13 French terms for writers

Not many of us may realize that around 45 percent of English vocabulary is of French origin.

We use words such as art, establish, genre, liberty and perfect every day without realizing they derive from French.

Below are some French expressions related to writing and literature. How many of these can you work into your content? (Definitions from Wordnik and Oxford Dictionaries.)

1. Avant-garde— radically innovative or cutting-edge movements in art, music, or literature; a person or group of people who invent or promote new techniques, especially in the arts.

JRR Tolkien was an avant-garde in the genre of fantasy.

2. Belles-lettres —literary works that are valued for their aesthetic qualities, rather than their informative or educational content; light, stylish writings; literature regarded as a form of fine art; literally “fine letters.”

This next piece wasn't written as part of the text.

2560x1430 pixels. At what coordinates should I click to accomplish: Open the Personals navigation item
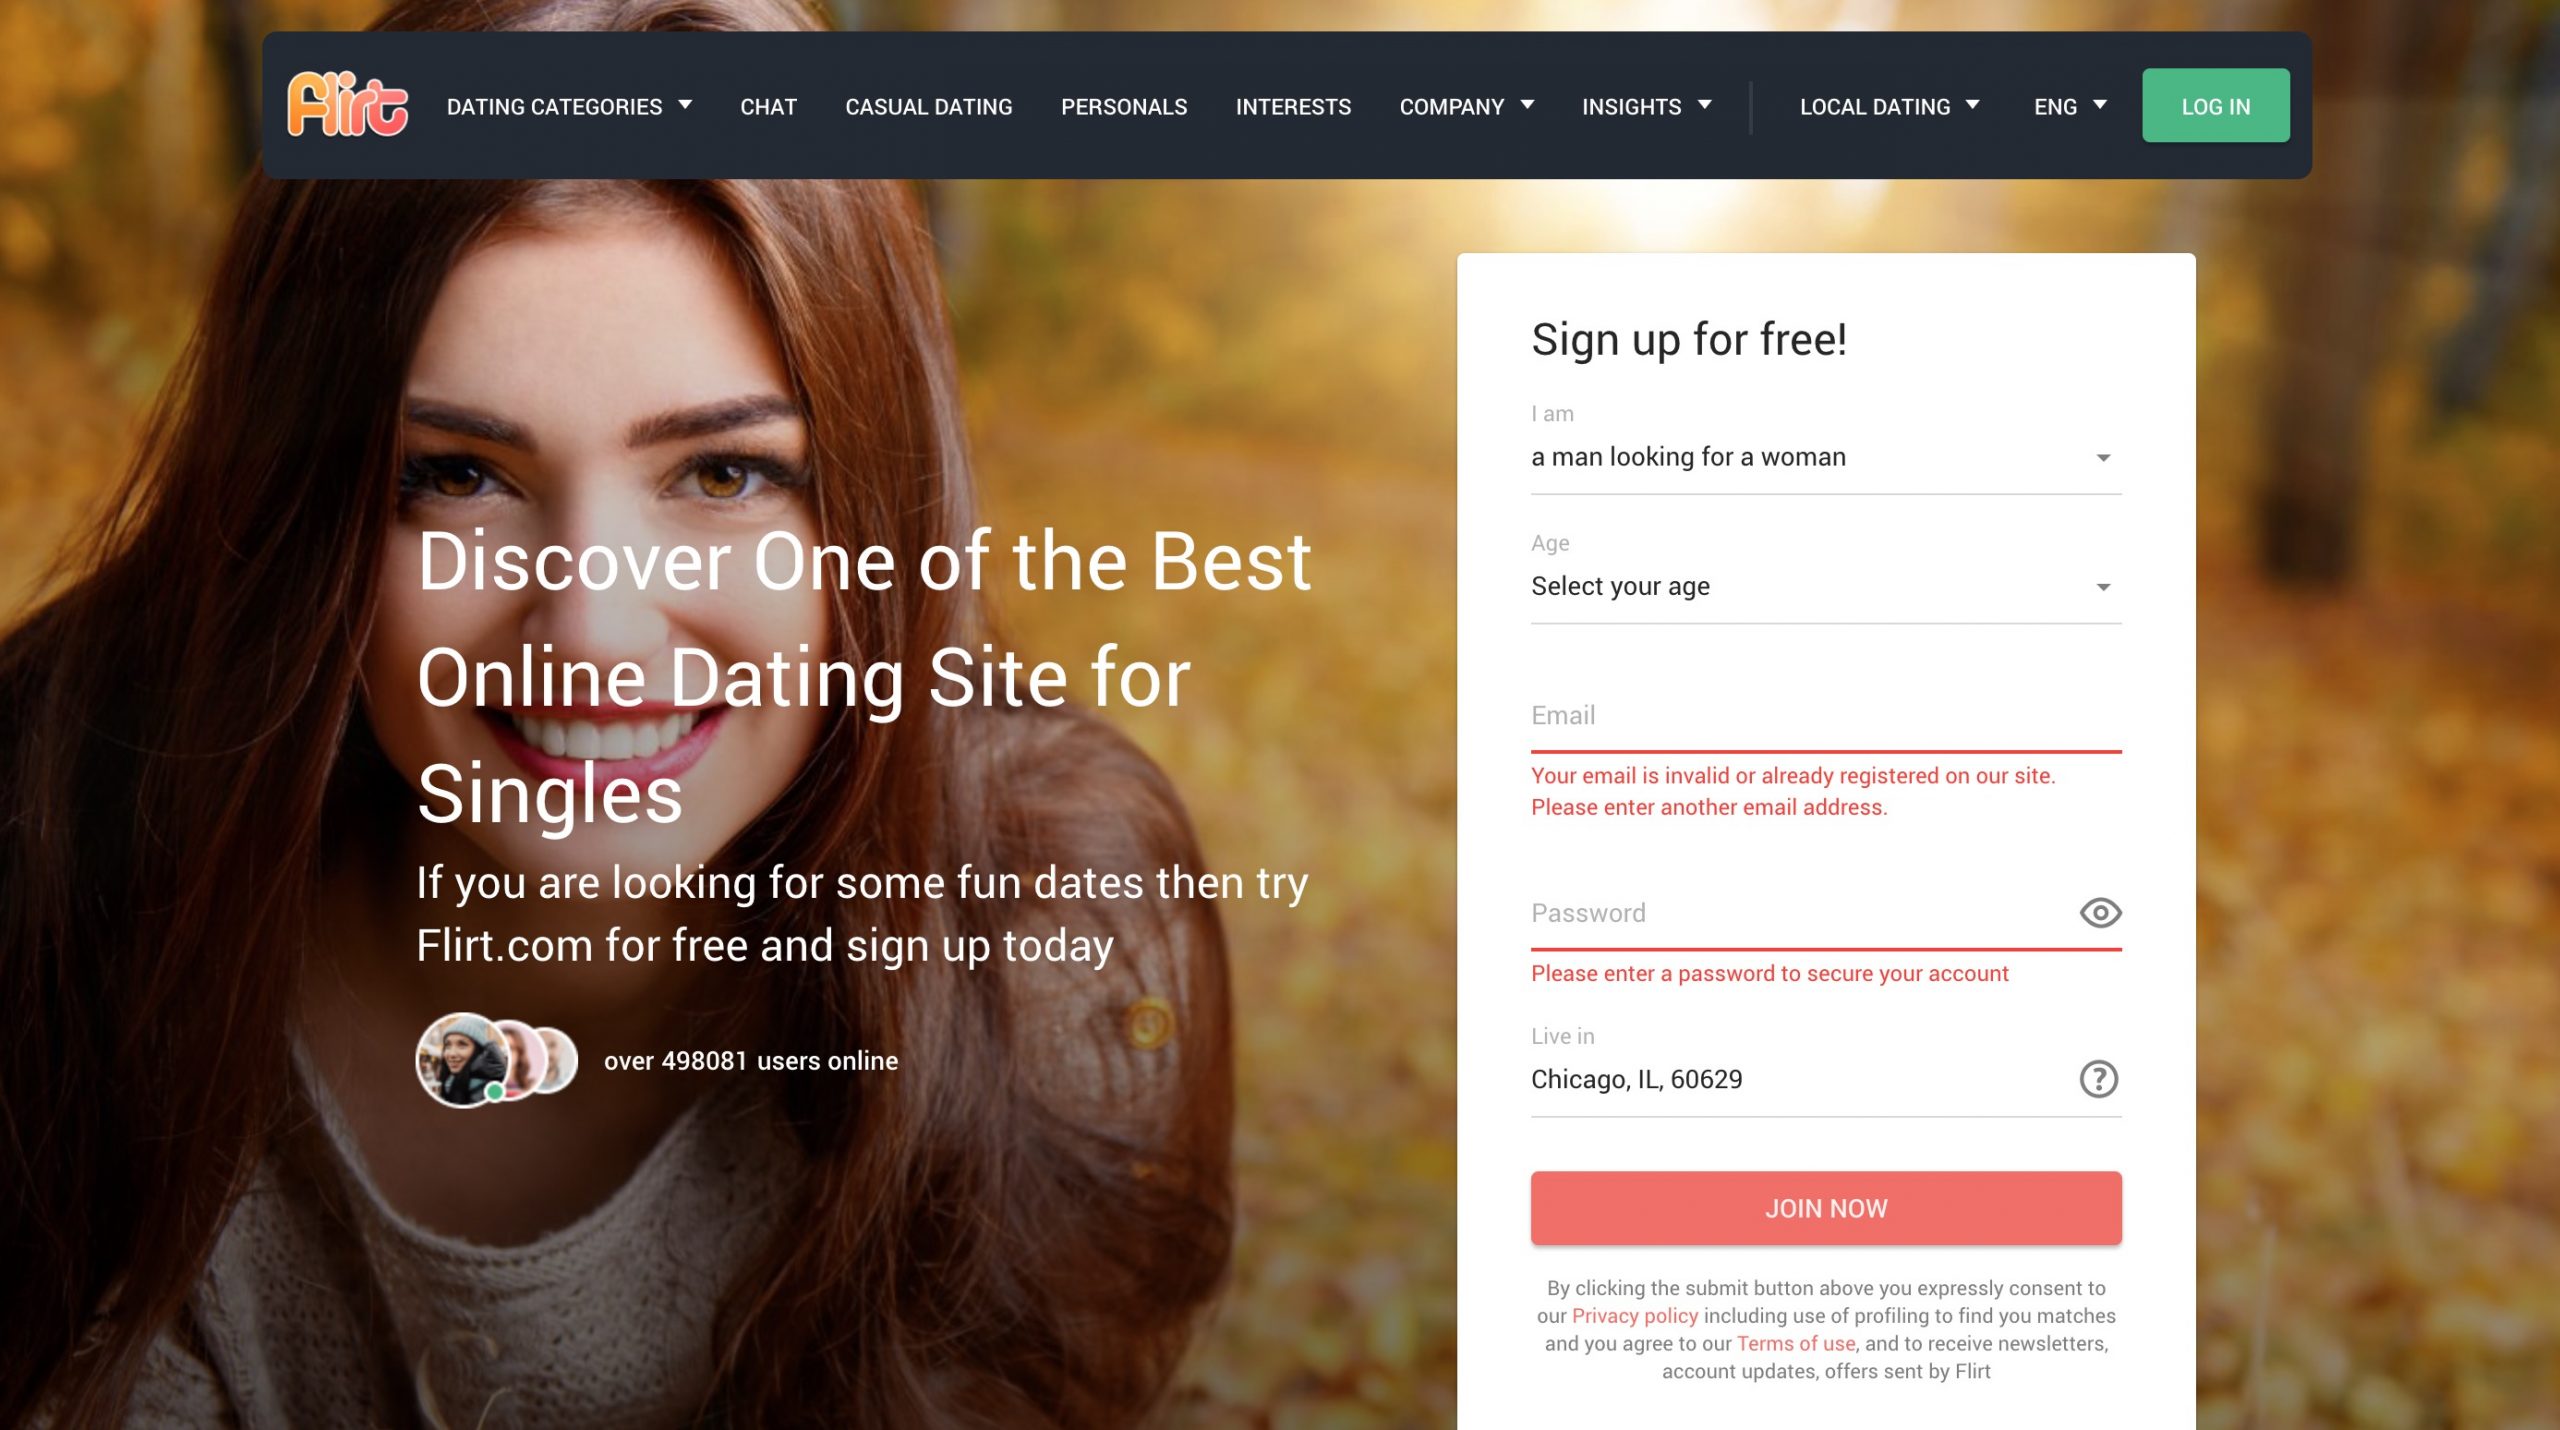1123,106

I’ve read the belles-lettres of Patrick O’Brian five times.

3. Bons mots— well-chosen words; a witty remark.

Shakespeare was a master of bons mots.

4. Critique— an in-depth, critical examination of a work, especially a work of art or literature.

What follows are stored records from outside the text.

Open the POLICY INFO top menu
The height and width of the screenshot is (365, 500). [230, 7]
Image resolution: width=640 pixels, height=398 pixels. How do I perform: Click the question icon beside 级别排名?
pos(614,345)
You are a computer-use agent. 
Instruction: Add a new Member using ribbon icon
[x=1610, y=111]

How can you trust a critique that’s riddled with spelling and grammatical errors?

5. Dénouement —the conclusion or resolution of a plot; the unraveling of a mystery; the catastrophe; literally “untying.”

I’ve just reached the dénouement in Rebecca in which Max confesses to the murder.

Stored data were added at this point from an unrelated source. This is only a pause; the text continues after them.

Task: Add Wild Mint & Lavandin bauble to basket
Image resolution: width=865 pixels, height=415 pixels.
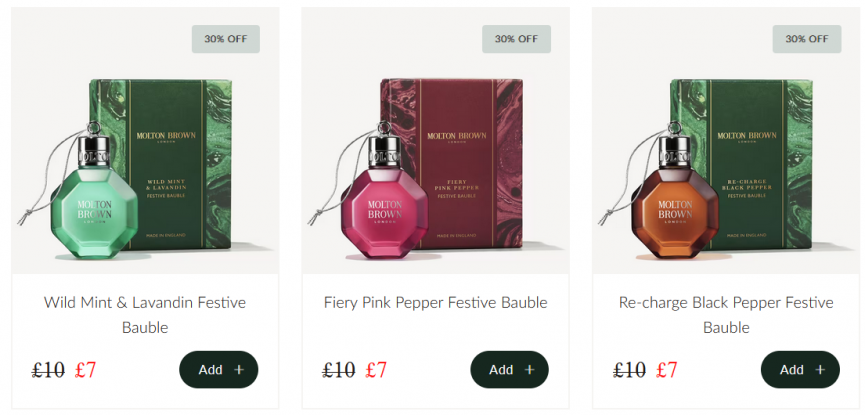Action: coord(218,370)
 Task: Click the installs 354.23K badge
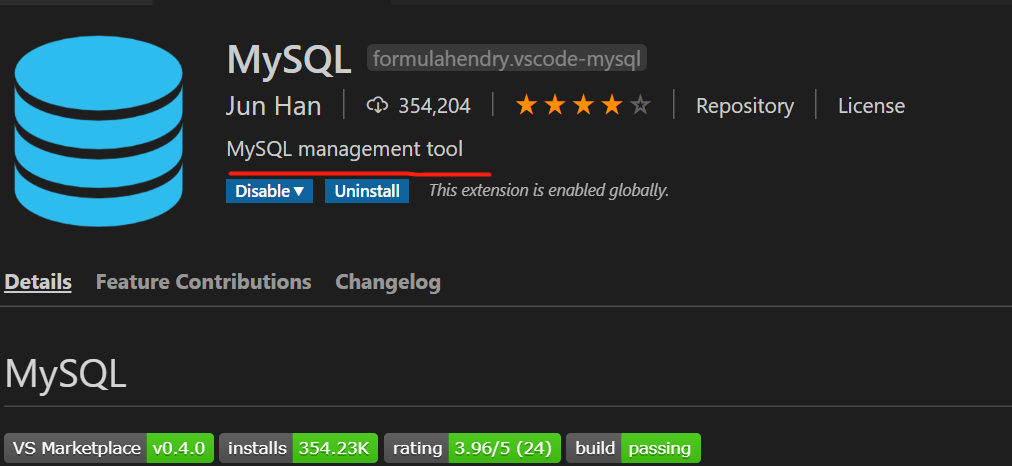298,448
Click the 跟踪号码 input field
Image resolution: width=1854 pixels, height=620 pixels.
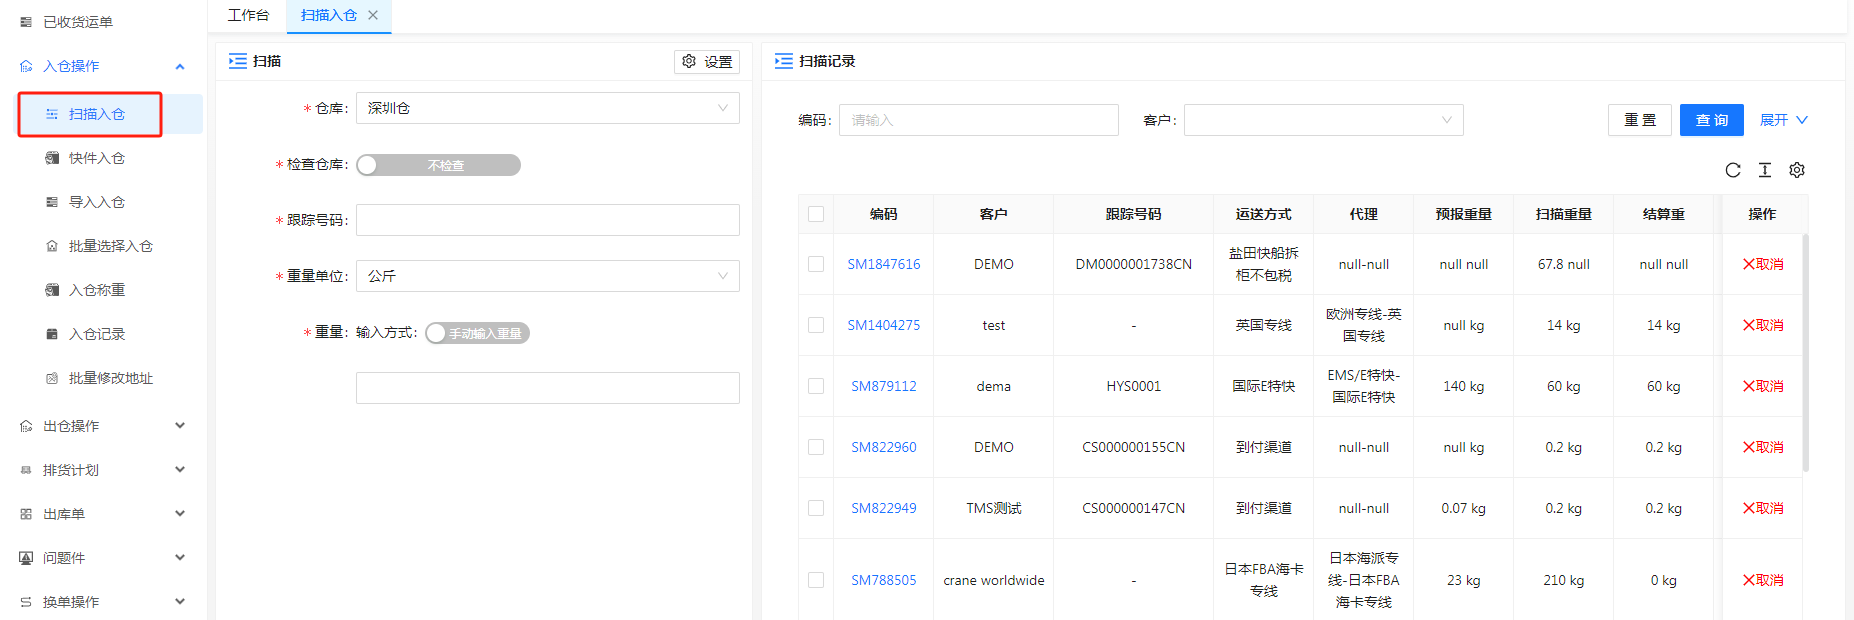coord(547,220)
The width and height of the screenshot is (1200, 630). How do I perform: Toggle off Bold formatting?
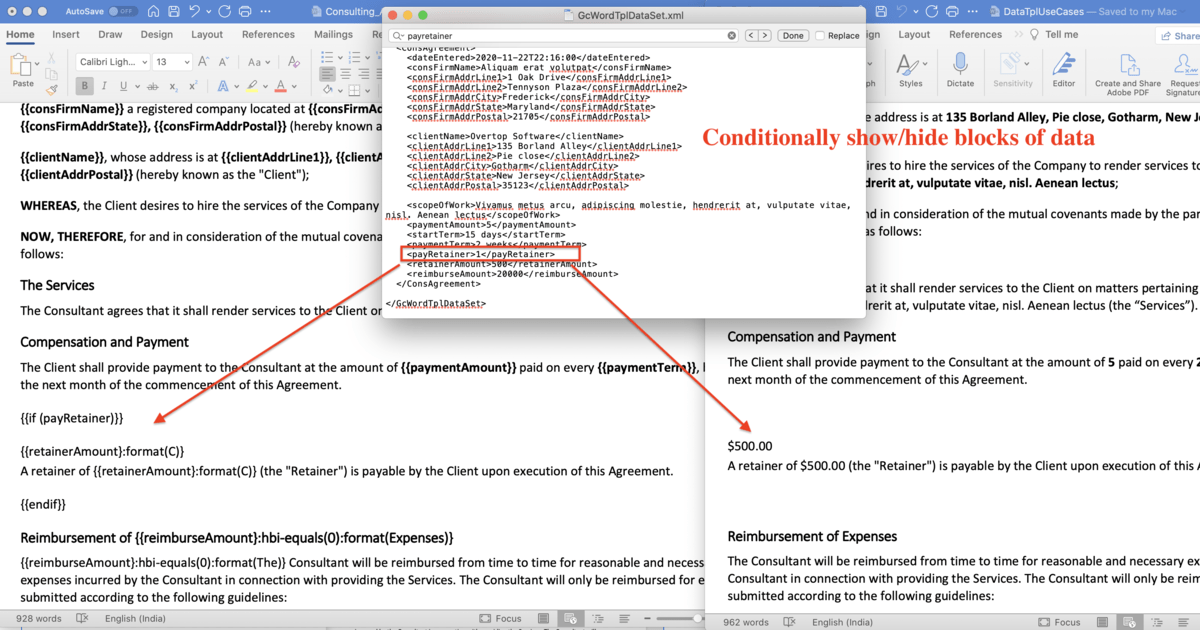(85, 85)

6. Esprit de l’escalier —a witty remark thought of too late; literally “wit of the stairs.”

My esprit d’escalier came to me the next morning.

7. Feuilleton— a small section of a newspaper that features gossip, reviews, light fiction, fashion and other non-political news and entertaining content; a novel published in installments; literally “little leaf of paper.”

“Around the World in Eighty Days” by Jules Verne was first published as a feuilleton.

8. Le mot juste— the right word at the right time; literally “the just word.”

Staring at your screen won’t help you find le mot juste.

9. Littérateur— a person interested in and knowledgeable about literature; a literary person; a writer of literary works.

Jason fancied himself a littérateur, but the rest of us thought he was a hack.

10. Nom de guerre— a pseudonym; a fictitious name; to disguise the identity of a military leader; literally “war name.”

Charlotte Bronte wrote Jane Eyre under the nom de guerre Currer Bell.

11. Précis —a concise summary; an abstract of the essential facts of a work.

Our professor assigned us the daunting task of writing a 300-word précis of “Les Misérables.”

12. Raconteur— a storyteller, especially one who tells stories with spirit and wit.

My niece, a gifted raconteur, provides much-needed comic relief at family gatherings.

13. Raisonneur— a character in a novel or play who stands for morality and reason; one who argues; literally “one who reasons.”

I often feel like a raisonneur when it comes to maintaining our style guide standards.


PR Daily
fans, what terms would you add to this list?